日本の戦国時代は、ヨーロッパでは大航海時代。日本にも、東南アジアと交易する商人がけっこういました。
その代表例が、1978年に大河ドラマの主人公にもなった呂宋助左衛門です。彼は安土桃山時代にルソンに渡海し、貿易商を営むことで巨万の富を得ました。
呂宋助左衛門の像(Wikipediaより)
彼は文禄3年(1594年)7月20日、織田信長の後を継いで天下人となった豊臣秀吉に対して蝋燭、麝香、真壺、ルソン壺(呂宋壺)、唐傘、香料などの珍品を献上し、秀吉の保護を得て日本屈指の豪商として活躍しています。
それだけを見ると、当時の日本も多くの珍品を輸入していたことが分かります。
しかし、輸入するだけでは貿易が成り立たないのは今も昔も変わりません。

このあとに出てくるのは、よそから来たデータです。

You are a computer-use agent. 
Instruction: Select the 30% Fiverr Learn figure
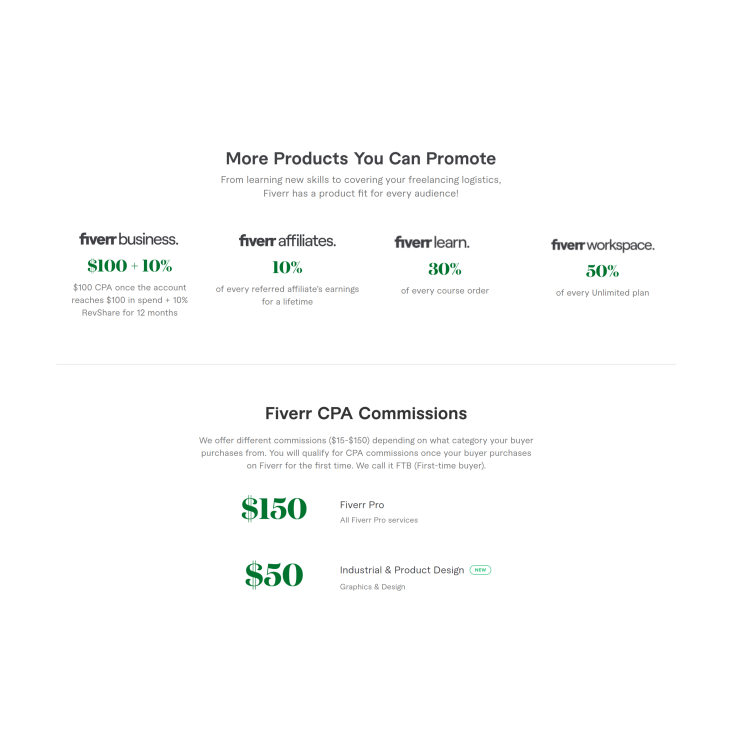pos(445,269)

輸入する以上は、輸出するものがあったはずです。
では、日本から輸出していたものは何だったのでしょうか。
■攻撃用モ防御用モアリ!?
実は、当時の日本の最大の輸出品は武器でした。
日本には、優秀な刀や鎧兜をつくる伝統と技術がありました。
それに加えて、当初は西洋から輸入していた鉄砲も種子島時堯などの尽力によってすぐに国産化に成功し、やがて輸出するようになったほどです。

種子島時堯像(Wikipediaより)
「戦国時代の日本で鉄砲を国内生産する技術が発達した」とだけ言われると、それが戦国時代の日本にどのような影響を与えたか……という点にだけ目が行きがちです。
しかし実は、鉄砲は輸出品としても使われていたのです。
豊臣秀吉の時代の1597年に、イタリア人の商人であり旅行者でもあったカルレッチが書き記した手紙にはこう書き記されています。

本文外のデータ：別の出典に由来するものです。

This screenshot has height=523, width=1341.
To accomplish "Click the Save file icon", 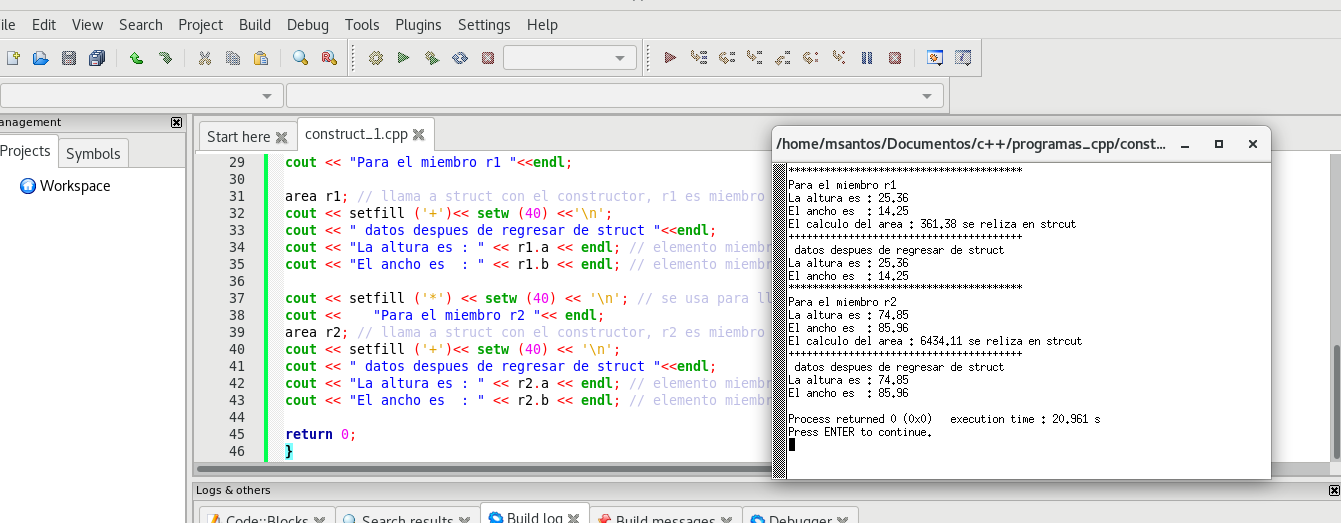I will click(x=69, y=58).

「(日本には)攻撃用・防御用のありとあらゆる武器があり、この国は世界で最大の武器供給国だと思う」
■盛んだった海外貿易
江戸時代初期に鎖国政策が採用されたのは皆さんご存じの通りですが、実はそれ以前の時代というのは、日本史上、非常に海外貿易が盛んになった時期でもありました。
その盛り上がりぶりといったら、フィリピンだけで三千人の日本人が住み、カンボジアやベトナムなどのアジア一帯に一万人もの日本人「商社マン」がいたとみられているほどです。

タイ・アユタヤの日本人町跡の記念碑。17世紀頃、最盛期には1500人以上の日本人が暮らしていた
日本史を学んでいると、日本という国は歴史的にも海外から影響を受けっぱなしで、反対に日本から海外へ影響を与えたことはほとんど無かったような印象を受けがちです。
しかし、実際にははるか昔から日本は国際貿易圏の一員でもありました。そして、日本の工業品や工芸品は、その頃から海外でも大きな価値を持っていたのです。